Rescue of Discarded Grafts for Liver Transplantation by Ex Vivo Subnormothermic and Normothermic Oxygenated Machine Perfusion: First Experience in Spain.

BACKGROUND: Ex vivo machine perfusion (MP) has been reported as a possibly method to rescue discarded organs. The main aim of this study was to report an initial experience in Spain using MP for the rescue of severely marginal discarded liver grafts, and to, secondarily, define markers of viability to test the potential applicability of these devices for the real increase in the organ donor pool.

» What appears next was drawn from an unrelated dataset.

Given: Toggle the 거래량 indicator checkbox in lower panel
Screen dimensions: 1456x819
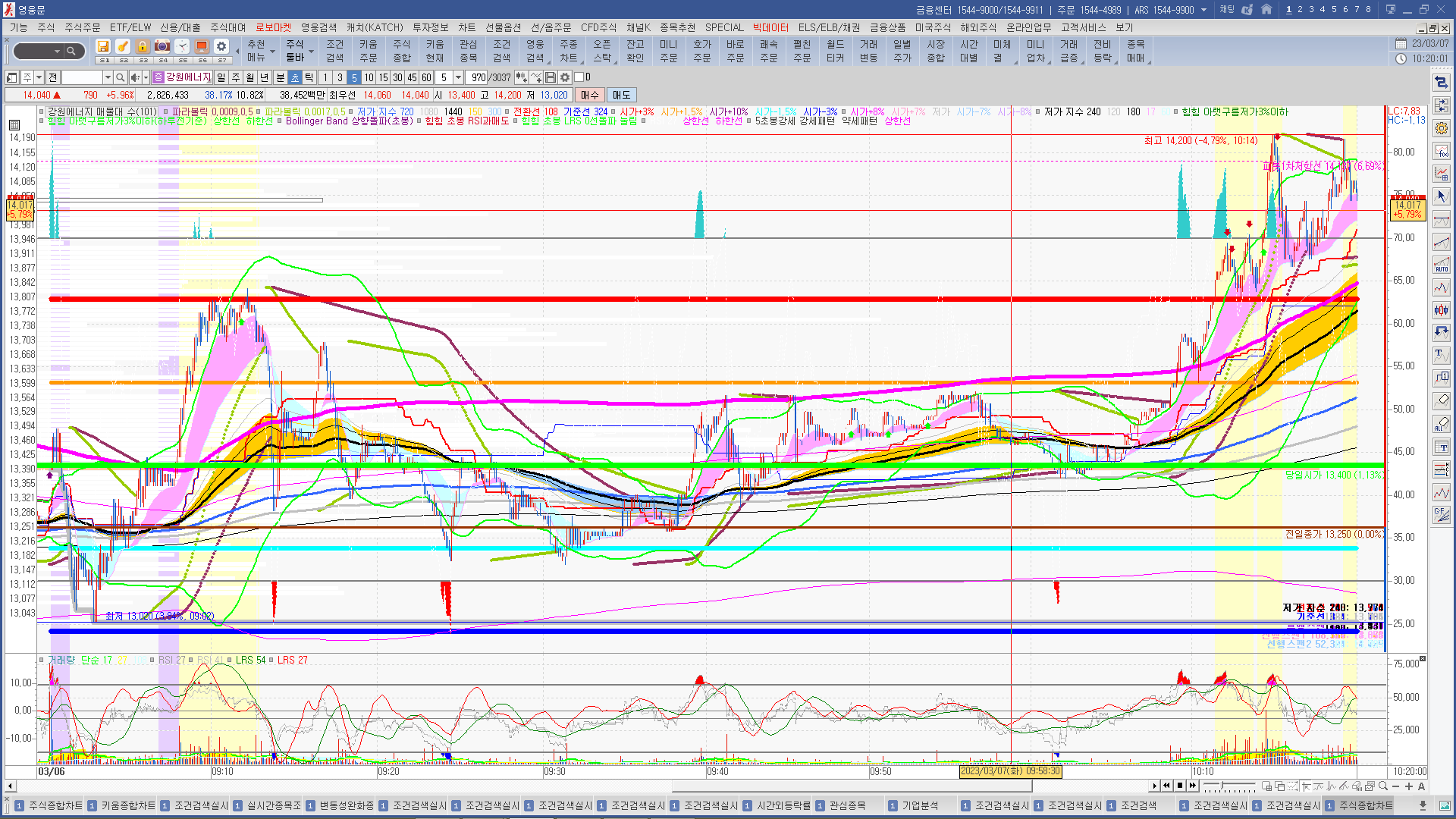Looking at the screenshot, I should 42,660.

METHODS: The study began in January 2016. Discarded grafts were included in a research protocol that consisted of standard retrieval followed by 10 hours of cold ischemia. Next, either normothermic (NMP) or controlled subnormothermic (subNMP) rewarming was chosen randomly. Continuous measurements of portal-arterial pressure and resistance were screened. Lactate, pH, and bicarbonate were measured every 30 minutes. The perfusion period was 6 hours, after which the graft was discarded and evaluated as potentially usable, but never implanted. Biopsies of the donor and at 2, 4, and 6 hours after ex vivo MP were obtained. RESULTS: A total of 4 grafts were included in the protocol. The first 2 grafts were perfused by NMP and grafts 3 and 4 by subNMP. The second and third grafts showed a clear trend toward optimal recovery and may have been used. Lactate dropped to levels below 2.5 mmol/L with stable arterial and portal pressure and resistance. Clear biliary output started during MP. Biopsies showed an improvement of liver architecture with reduced inflammation at the end of the perfusion. CONCLUSION: This preliminary experience has demonstrated the potential of MP devices for the rescue of severely marginal liver grafts. Lactate and biliary output were useful for viability testing of the grafts. The utility of NMP or subNMP protocols requires further research.